Zählt Sergej Prokofjew zu Ihren Lieblingskomponisten? Sie spielten seine Werke auf der CD und im Finale.
Christian: Lieblingskomponist nein, da gibt es zu viele, was ich fantastisch finde. Ich könnte mich ganz schwer entscheiden für nur einen Komponisten. Ich habe das Prokofjew-Konzert vor zehn Jahren im Unterricht gespielt, aber noch nie öffentlich. Zum ARD-Finale war es das erste Mal.
Ihren ersten Preis errangen Sie mit fünf am Klavier. Spielt das Piano noch eine Rolle für Sie?
Christian: Das bereue ich tatsächlich, dass ich irgendwann das Klavier vernachlässigt habe. Bevor ich relativ früh nach Salzburg zum Studium ging, hatte ich noch regelmäßig Klavier gespielt. Im Studium hatte ich auch Klavier-Prüfungen. Aber seit ich 2010 nach Berlin kam, hat das Klavierspiel sehr nachgelassen. Doch vor ein paar Wochen habe ich mir überlegt, ob es nicht Zeit wäre, einen Flügel zu kaufen und hin und wieder ein bisschen zu üben.
Bei Ihren Wettbewerbskonzerten saßen auch sehr viele Augsburger im Publikum. Wie stark ist Ihre Basis in der Heimatstadt?
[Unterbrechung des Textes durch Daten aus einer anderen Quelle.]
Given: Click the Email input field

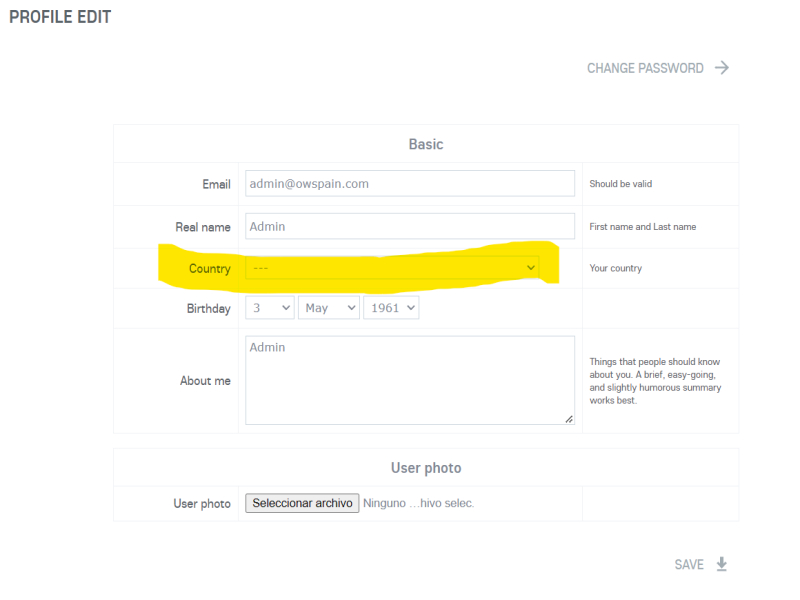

Christian: Ich bin wahnsinnig gerne in Augsburg und mittlerweile auch wieder regelmäßiger, weil ich um die Ecke wohne. Im Mai findet ja immer das „Freistil“-Festival im Mozartfest statt und so kann ich auch regelmäßig „zuhause“spielen.
Interview: Alois Knoller
Sarah Christian, 27, wurde in Augs burg in eine Musikerfamilie hinein geboren. Mit drei Jahren begann sie, Geige und Klavier zu spielen. Sie studierte bei Igor Ozim am Salzburger Mozarteum und bei Antje Weithaas in Berlin, Hochschule Hanns Eisler.